Comedian Jake Lambert has been living with epilepsy for 13 years. However, he hasn’t let his diagnosis stop him from pursuing a career in comedy.
Jake regularly supports some of comedy’s household names such as Michael McIntyre, Alan Carr and Jack Dee, as well as headlining himself in sell-out tours.
He regularly writes for Mock the Week, 8 out of 10 Cats, The Great British Bake Off: An Extra Slice and The Apprentice: You’re Fired!, to name but a few.
He said: “I think I was quite lucky in that I found out whilst at university and I was sort of at the age where you feel that nothing can sort of harm you.
I think I was a bit naive because my sister has epilepsy. I think because I knew her epilepsy was controlled by medication, so I was lucky that I knew this is something that can be controlled.
When I was at university, I met a girl who also had epilepsy and who was amazing at helping and guiding me a bit. So, I think I was quite lucky in that sense.”
Getting into comedy
Jake initially got into comedy by writing jokes on Twitter. He decided to put down his iPad and pick up a microphone and began doing some stand-up comedy gigs.
It has proven to be a great decision as he made it to the final of the Amused Moose Final in 2016 and the semi-finals of the BBC New Comedy Award in 2015.
He said: “I downloaded Twitter a few years ago and just started writing jokes and then some comedians used to message me to say if they could buy the jokes off me.
I was thinking I probably could do this myself. So, I booked a night in London and did five minutes which went well and was good fun.
Then basically carried on and then there was the BBC New Comedy Award, so I entered that and then an agent came to see me and it became the biggest agency out there.
She is an amazing agent who looks after people like Romesh Ranganathan, Josh Widdicombe and Tom Allen.
She has an amazing group and she said do you want to come and join, I was like absolutely.
It’s sort of just gone from there really.

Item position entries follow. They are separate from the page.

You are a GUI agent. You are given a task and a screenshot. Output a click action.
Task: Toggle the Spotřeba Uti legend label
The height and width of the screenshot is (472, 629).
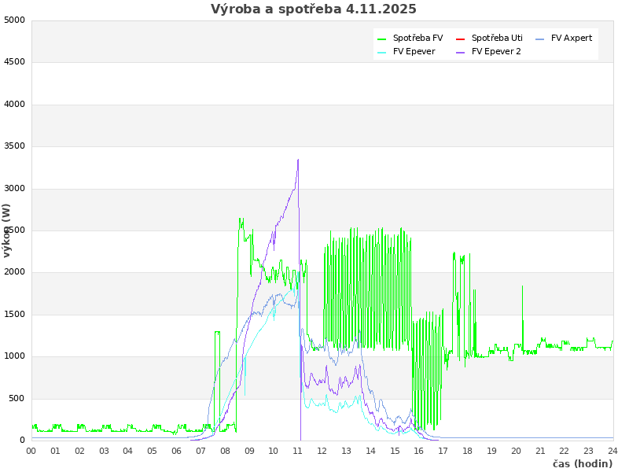pos(497,38)

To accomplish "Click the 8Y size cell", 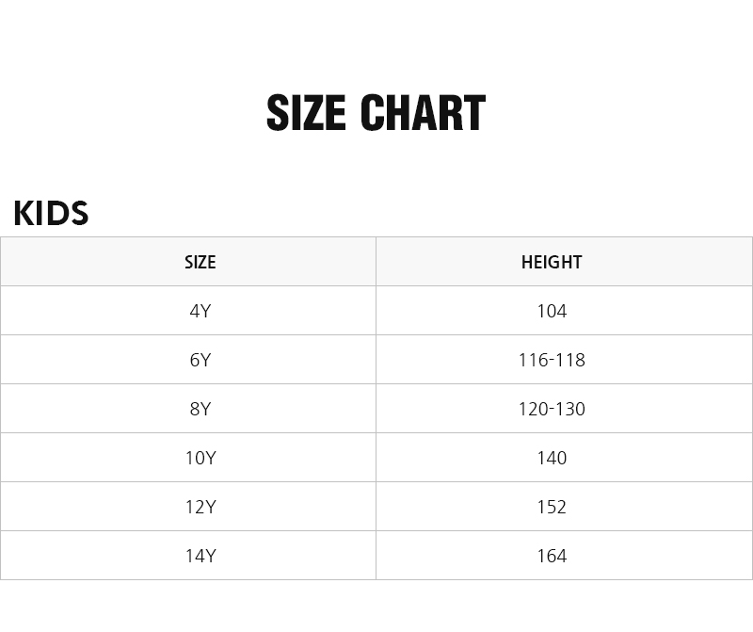I will [200, 409].
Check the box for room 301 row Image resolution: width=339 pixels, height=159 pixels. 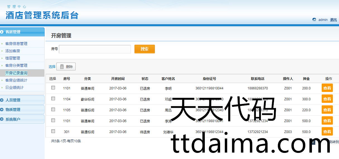(x=53, y=131)
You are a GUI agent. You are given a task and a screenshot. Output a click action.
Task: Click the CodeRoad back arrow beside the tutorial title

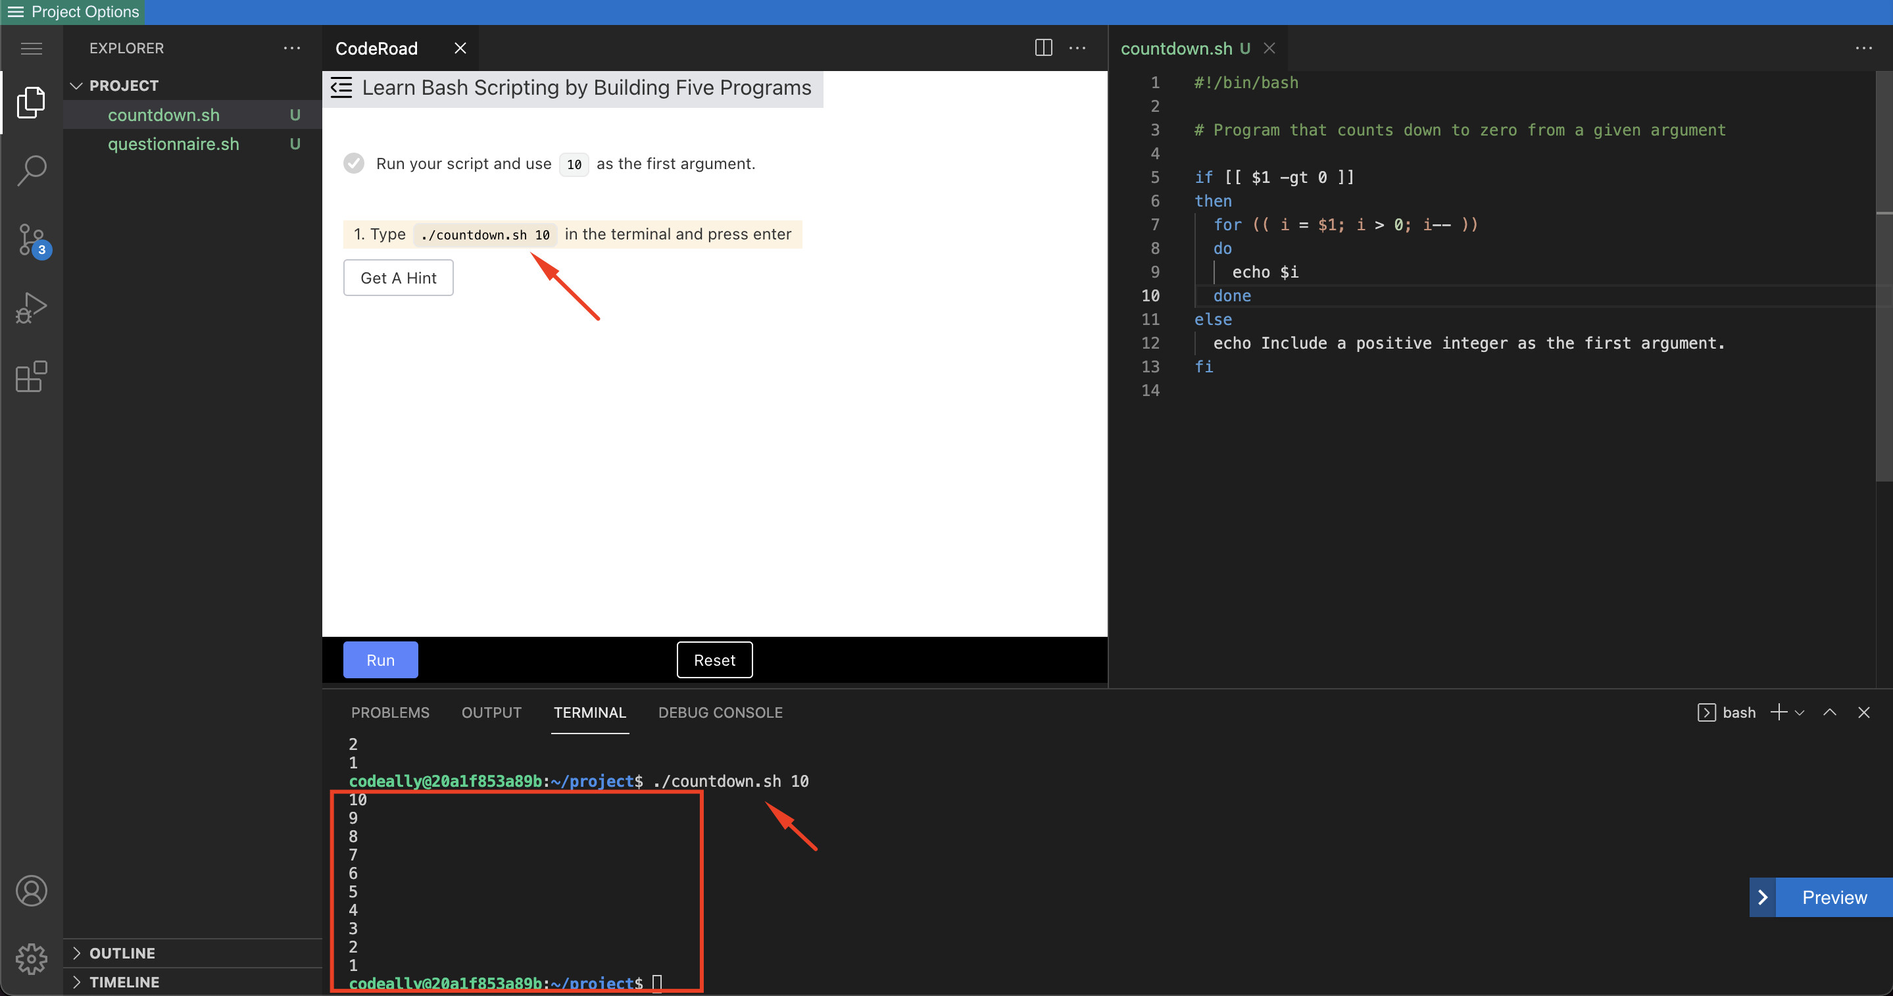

Before I knew it, I had to stop my regular job because I was gigging and obviously, I wasn’t as lucky as others as some people would gig and then get up at seven for work.
I had to make that decision early because of my epilepsy and realising that I can’t function on five hours sleep and certainly wasn’t going to risk that. So, I quit my job quite early after about a year from starting in comedy.”
Edinburgh Festival show about living with epilepsy
Jake has an hour-long show planned for the Edinburgh Festival in August called Shimmy Shake’ which will be his first show dedicated solely to his experiences of being diagnosed and living with epilepsy.
The 32-year-old comedian feels it is important to make sure people are laughing at his own experience of epilepsy rather than anybody else’s experience.
He added: “It’s basically an update of where I am at. My story of learning I had epilepsy and this girl Hannah who is a German girl and was an exchange student studying at my university.
She was in Topshop and also had epilepsy and was there when I had my first seizure.
She was very arty and cool and was the classic person you would meet at university, had the shaven bit on the side of head and never had social media so we lost touch over emails.
During the pandemic I tried to find her and speak to her. Whether I do or not you have to come to see the show.
It took me a long time to talk about my epilepsy, I have only just started to talk about it.
I never did before. I think when you are starting out you don’t give a lot of yourself away. You don’t really know how to either.
I have learned over the time doing comedy and the skillset of how to make something like this funny.
If you gave me a blank page of paper and say write some jokes about epilepsy, I would say I don’t think you can.
I tell my story of when I had my first seizure in Topshop trying on a pair of jeans.
Right from the off you have a joke about being in a little fitting room and then you just start from there and tell the story about how it worked and what you went through.
It’s making sure I am laughing at my own experience never anybody’s else’s.”
Advice for someone newly diagnosed
What would Jake say to someone who has been recently diagnosed with epilepsy?
He said: “I know it will seem scary at the start but it is so well understood and can be well managed now.
Definitely talk to people, when I was at university, I didn’t tell my parents exactly what was going on because I was scared they would make me come home. Listen to your doctors and take your medication.”